Could you reproduce every record below exactly as it stands?

[Extracted material Boundary: Start]

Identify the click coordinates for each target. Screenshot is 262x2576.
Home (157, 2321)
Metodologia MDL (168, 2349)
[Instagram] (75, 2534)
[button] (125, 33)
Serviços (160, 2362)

[Extracted material Boundary: End]

● Expected answer:
Identify the click coordinates for each target. Screenshot is 262x2576.
Home (157, 2321)
Metodologia MDL (168, 2349)
[Instagram] (75, 2534)
[button] (125, 33)
Serviços (160, 2362)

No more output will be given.